▶ YOUR GOAL
Word for word, and with pictures excluded, copy out all the records that follow.

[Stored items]

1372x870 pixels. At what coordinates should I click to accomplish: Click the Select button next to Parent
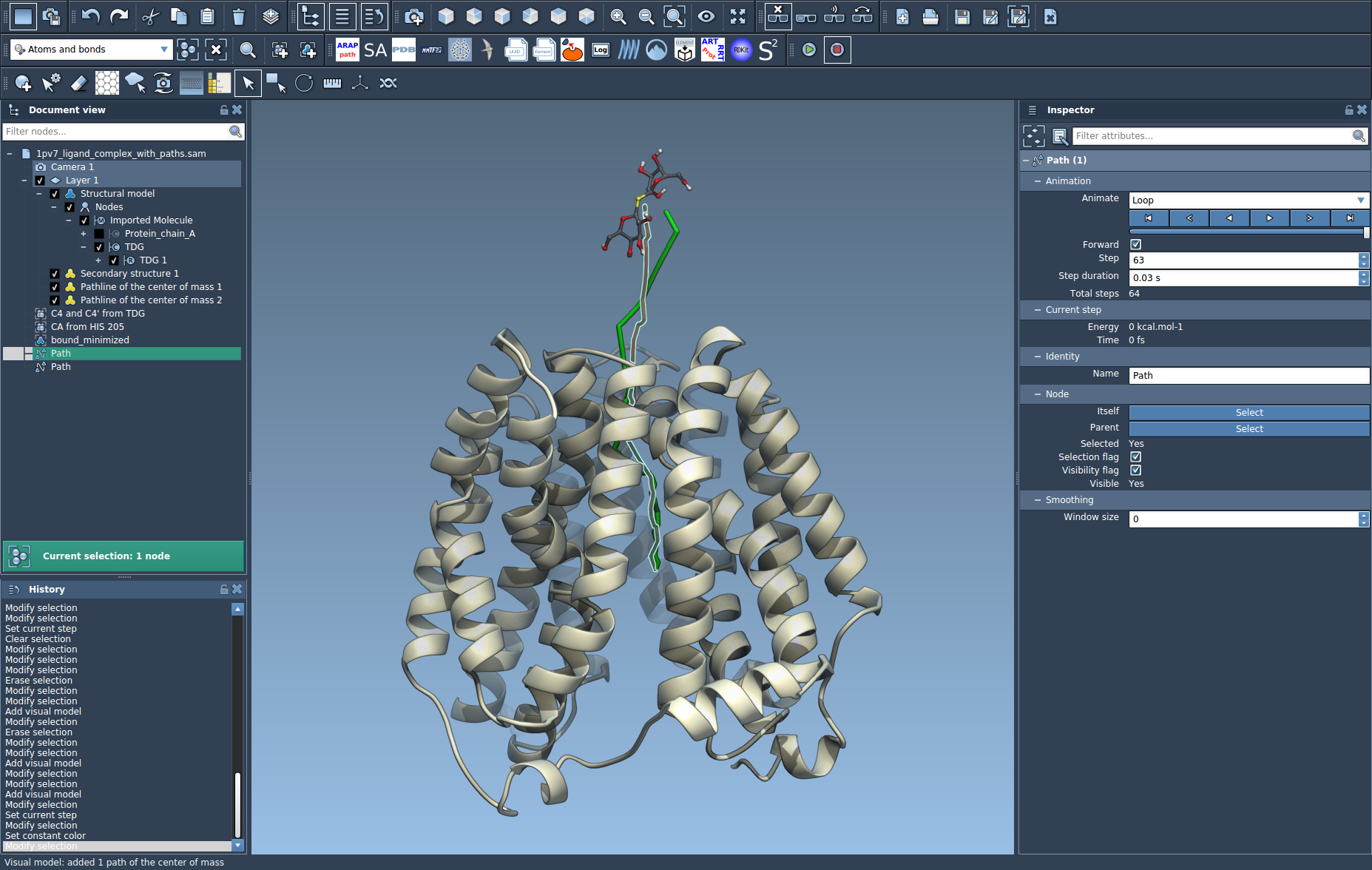1248,429
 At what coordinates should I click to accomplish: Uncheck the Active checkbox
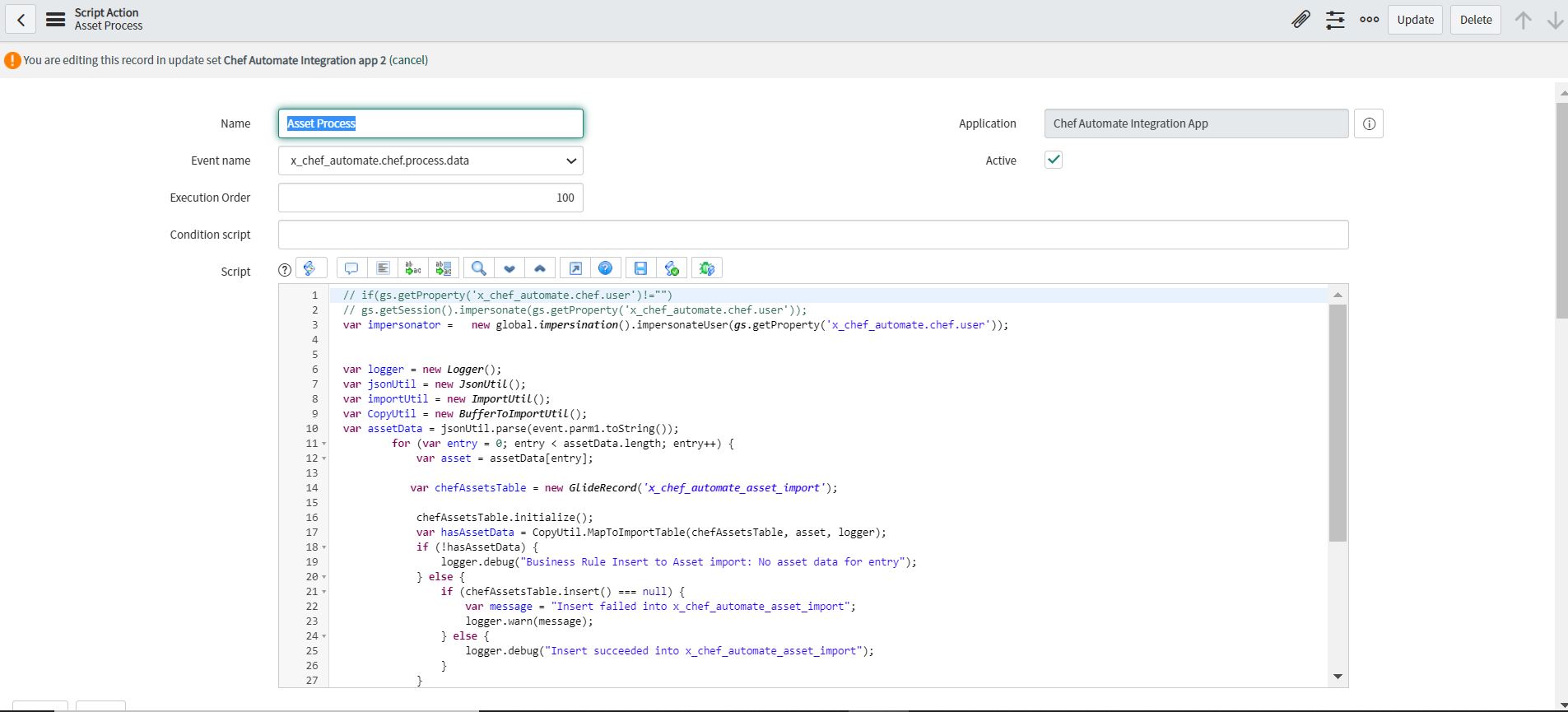pos(1053,160)
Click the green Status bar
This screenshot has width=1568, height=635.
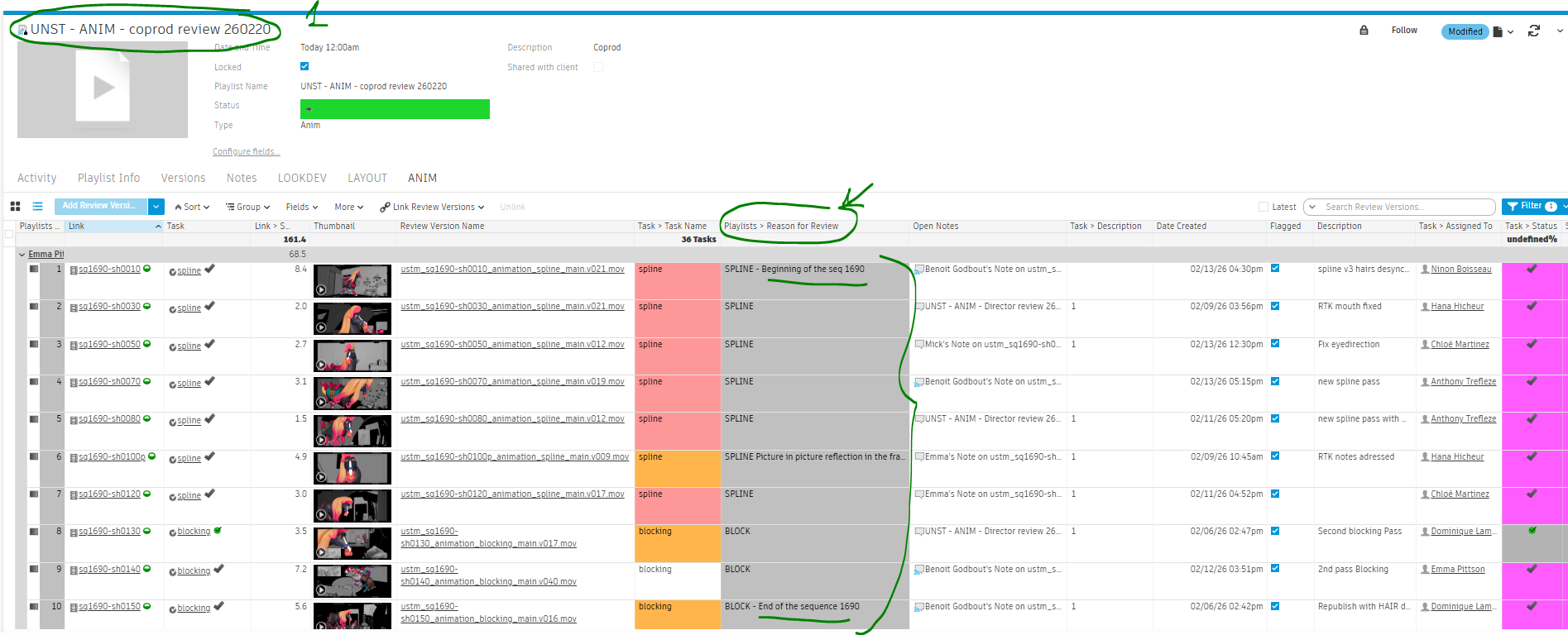[395, 109]
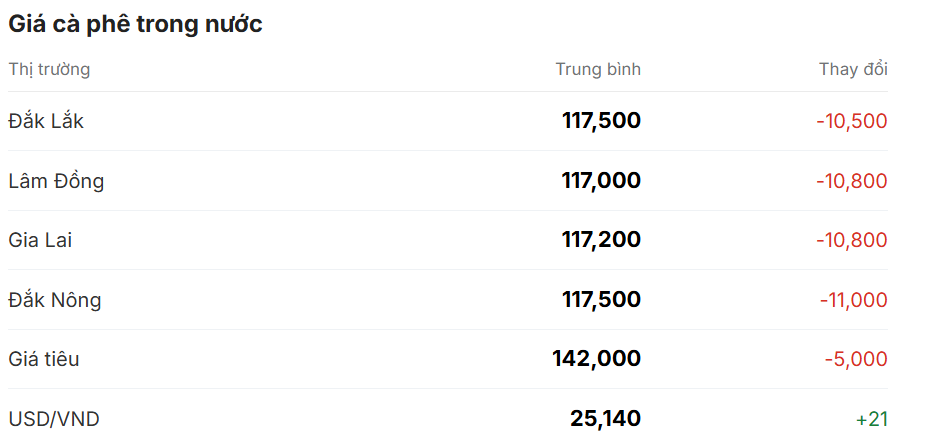Select the USD/VND exchange rate label

pos(54,419)
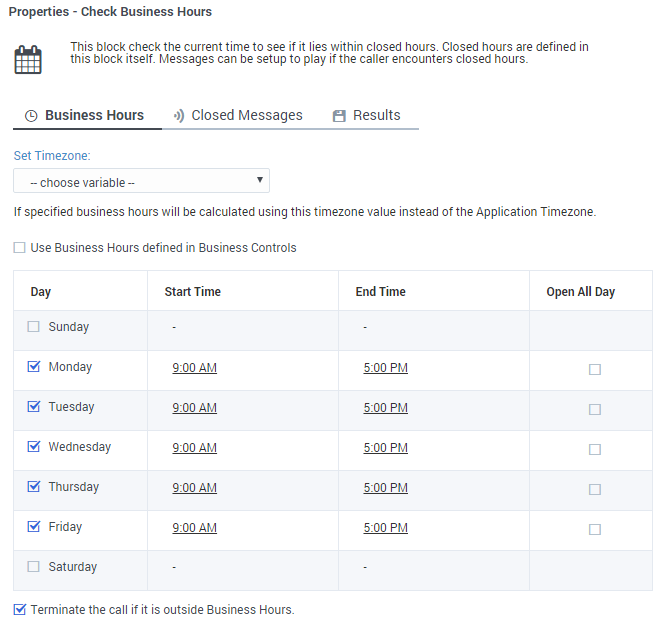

▶ EXPECTED ANSWER
1372x870 pixels. At what coordinates should I click to accomplish: Click the Select button next to Parent
1248,429
 At what coordinates should I click to accomplish: Uncheck the Active checkbox
pos(1053,160)
Click the green Status bar
This screenshot has width=1568, height=635.
[395, 109]
Select the USD/VND exchange rate label

pos(54,419)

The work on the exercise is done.